US real estate

22% less than what I owe, essentially. If I sell today, I’d be out close to $30k. And 7 years ago, is much different than 5 years ago. But, yes it is much different south of the border. Canada did not see nearly the financial collapse that the US did.

So I live in Minneapolis, upper Midwest. Us, Chicagoland, Milwaukee, Detroit (for several reasons) all had huge drops in home values. Depending on when you entered the market, you stand to lose a considerable amount of money. Or, you’ll make some but not nearly what you should.

The West Coast, California in particular was hit the hardest. Something like 66% value lost in some areas. But, the amount you lose or gain all depends on when you bought. If you bought a home in Las Vegas in 1985, you could probably sell today and make a good amount of money. But, if you sold 6 years ago? You’d probably have made double.

I have been noticing the same thing as you, R. I watch a lot of the real estate shows on my saturday/sunday mornings, and wonder how the hell the prices are so high. Then I realize the show is taped in Canada.

We purchased our home in February when it was 2 years old. The original owner lost paid $15k more than us, so he lost quite a bit. My brother also just recently sold his home. They had to get out due to a downgrade of the neighborhood. Original purchase of 190k in 2004, sold 135k last month.

With such low rates and large supply of homes, it is a definitely a buyers market. Its a great time to buy if you have the money and stability to do so. All said and done, I pay $85 more a month for a nice 2400 sq foot place than I did in a crappy 900 sq foot apt with annoying neighbors that smoked all day/night.

Valuations are around 2001/2002 levels. I don’t think we have reached bottom yet, but my crystal ball has been proven to suck. Either way, housing prices will be stagnant or will have incredibly low gains for quite some time.

Most of the economic types wring their hands about the US following Japan’s lost decade after their housing bubble burst. Personally, my friends in Japan still have a fantastic standard of living and could afford to buy a home because of the depression in pricing.

» **Goal A**
In the US real estate text, what price did the writer's brother originally pay for his home, and what did it sell for?
» **Goal B**
Pick up the US real estate text after its final sentence and keep writing it.
None of the lines are needed for this work.

» **Given data**
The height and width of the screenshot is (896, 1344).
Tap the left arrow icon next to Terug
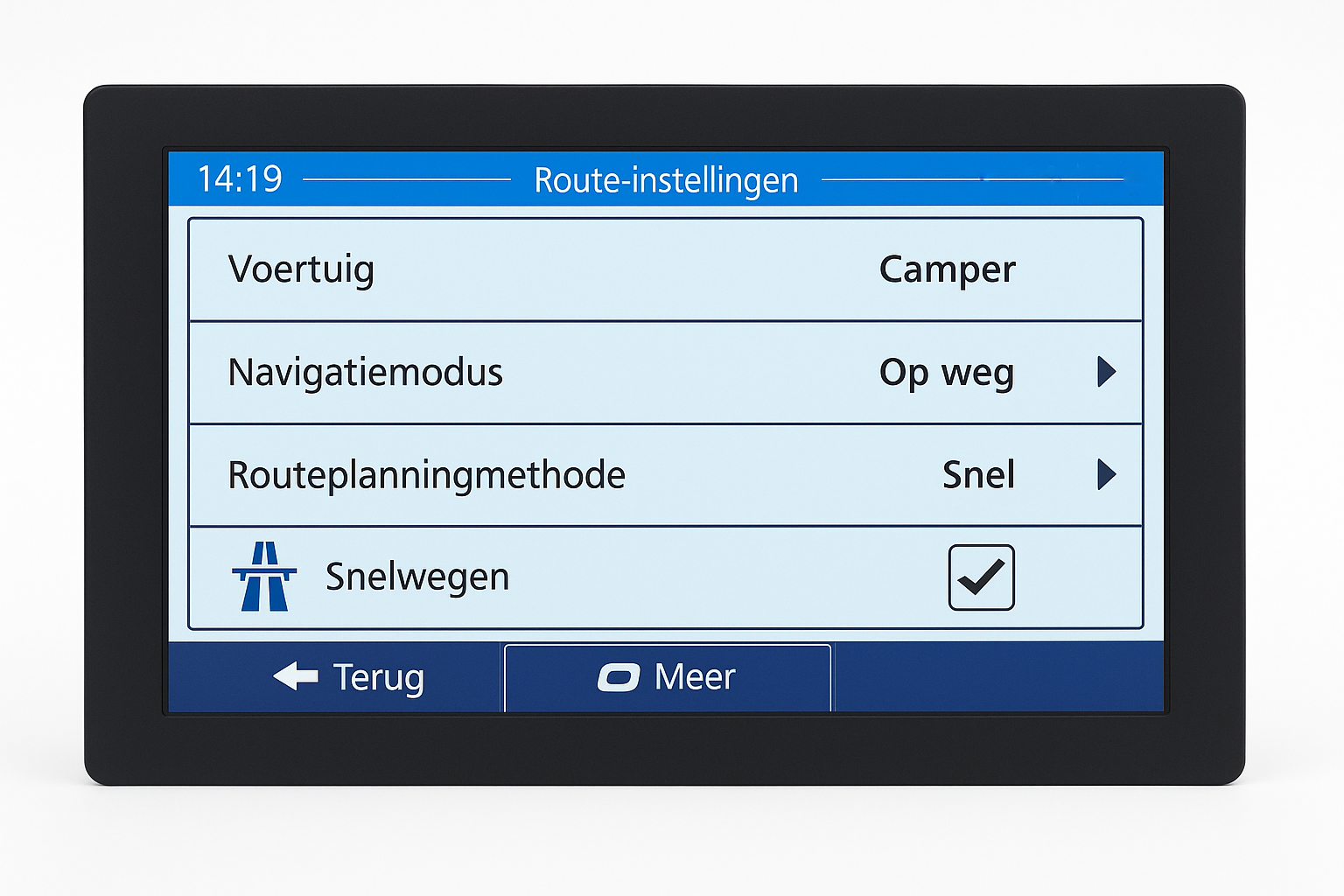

» **Final result A**
He bought it for 190k in 2004 and sold it for 135k last month.

» **Final result B**
My friend got a 2700 sf house, in good shape but in need of updates and remodeling for …$2,700.00 That’s right one dallar/ sq ft. She got the empty lot behind it for $900. Her total project budget is $27,000. The house now has a new kitchen with all high end appliances, three new baths, radiant heat on all three floors, new furnace/ boiler, new roof. She was interviewed a few weeks ago by Italian Vanity Fair about the project, it’s neat. But Youngstown, Ohio is about the cheapest place to live in the nation, or at least the north. I pay $375/mo +utilities for a small apartment with a nice size kitchen and the whole place was redone three years ago, and I have a privet garage.

Wow, I don’t know what to say.

How about urban centers, such as Boston, New York, Portland, SF… is it the same story?

Given from what I know salaries are pretty much at par Canada vs. US, does that mean that everyone lives in giant house or has tons of extra cash to burn? Hard to believe such a difference across the border!

R

Extra cash to burn? Ha! It’s just the price of living here. And as they say, timing is everything.

NYC proper is absurdly expensive. 300-400 square foot studio usually start at 400k. That’s a bare bones, non-remodeled place in a fair location. You can find much cheaper property in the outer boroughs, for a price, as well as astronomically expensive places.

The rental market is actually even scarier.

Yeah, here on Long Island (outside of NYC) a tiny little cape will start at $300k and that’s usually assuming there’s lots of high value fixes needed or it’s in a rough area.

My fiance was really convinced that home ownership made complete sense and I had to break down via spreadsheet exactly what it meant to buy a house vs renting. Between the insane cost of property taxes (easily $5-15k for a normal middle class home depending on the area), and the cost of repairs buying a house that you don’t plan on dying in is a pretty tough deal these days. Even if you assume decent growth (which I think the bubble proved was all a myth) in your houses value, the amount dumped into interest on a traditional 30 year mortgage is almost as much as the house.

Stinks having to deal with landlords, but I’m quite OK with renting for some time. Like was mentioned above the rental market is much bigger because people are renting properties they can’t sell just to keep paying the mortgage and hoping to weather the recession.

Interesting discussion going on here.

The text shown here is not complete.